Chew on This | Triple Chocolate Almond Biscotti

I made these biscotti because it sounded like a good idea. And it was.

They're busting with chocolate. Cocoa, chocolate chips and ganache. Good.
They've got almonds. Nutty. Nice. 

They're a really lovely accompaniment to a cup of tea. Or coffee, if you're bent that way. Or a big, fat mug of hot chocolate, because that wouldn't be obnoxious at all.

Fill your cup. Dunk a chocolatey biscotti. Sit down and take a break. Listen to the incessant barking of your speckled dog. Politely ask your dog to stop barking. Decide to ignore the dog and the barking. The endless, piercing barking. Have a bite of your soaked biscotti. 



Here's our recipe:
Triple Chocolate Almond Biscotti
2 C flour
1/2 C cocoa powder
1 t baking powder
1 C sugar
3/4 C almonds, roughly chopped
2/3 C chocolate chips
4 eggs
1/4 C olive oil
1 t vanilla

Preheat oven to 325℉. Line a cookie sheet with parchment paper or a non-stick baking mat.

In a large bowl, sift together your flour, cocoa powder and baking powder. Add in your sugar, almonds and chocolate chips. Stir to incorporate everything.

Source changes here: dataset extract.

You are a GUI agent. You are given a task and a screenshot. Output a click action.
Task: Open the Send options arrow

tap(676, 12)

In a separate bowl, beat together your eggs, olive oil and vanilla.

Add your wet ingredients to your dry ingredients. Stir until combined. Your batter will be very sticky.

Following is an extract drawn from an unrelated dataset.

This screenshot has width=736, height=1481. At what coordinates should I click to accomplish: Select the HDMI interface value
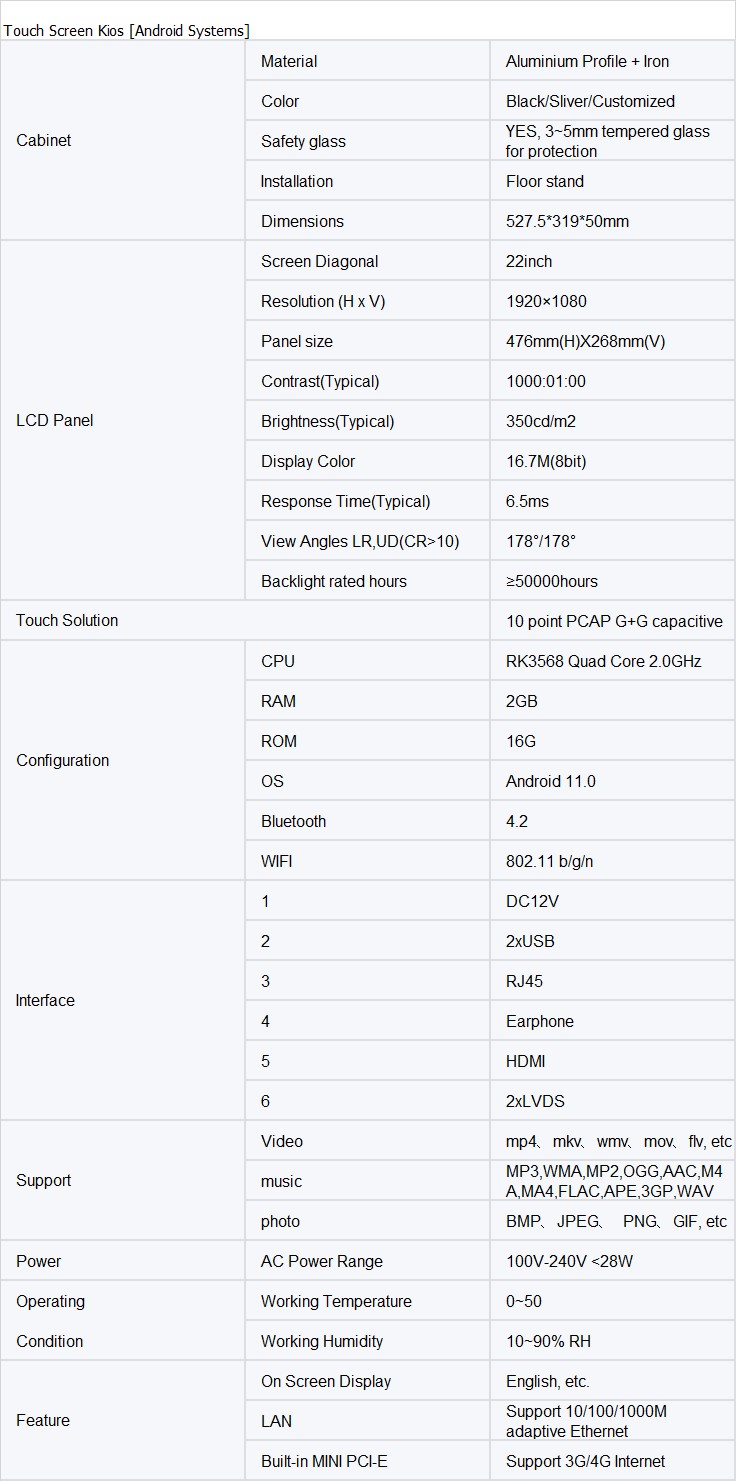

Turn your batter out onto your prepared cookie sheet. Form into a log and pat down with the palm of your hand so your dough is slightly flattened out. Place into the oven for 30 minutes or until lightly browned and tester inserted comes out clean.

Remove cookie log from the oven and allow to cool about 30  minutes. Slice log into cookies, crosswise, about 3/4" thick. Lay cookies on their side on the cookie sheet and place back into a 325℉ oven for 15 minutes. Allow cookies to cool completely, dunk half of each cookie in your prepared ganache, place chocolate coated cookies onto a baking sheet to dry. 

Pour a cup of tea for yourself and dunk your biscotti - bliss. 

2 C semi-sweet chocolate chips
1/2 C heavy cream

In a microwave safe bowl, combine chocolate chips and cream. Microwave on half power for 30 seconds - stir. Continue to cook in the microwave in 30 second intervals, on half power, until the ganache is smooth and warm.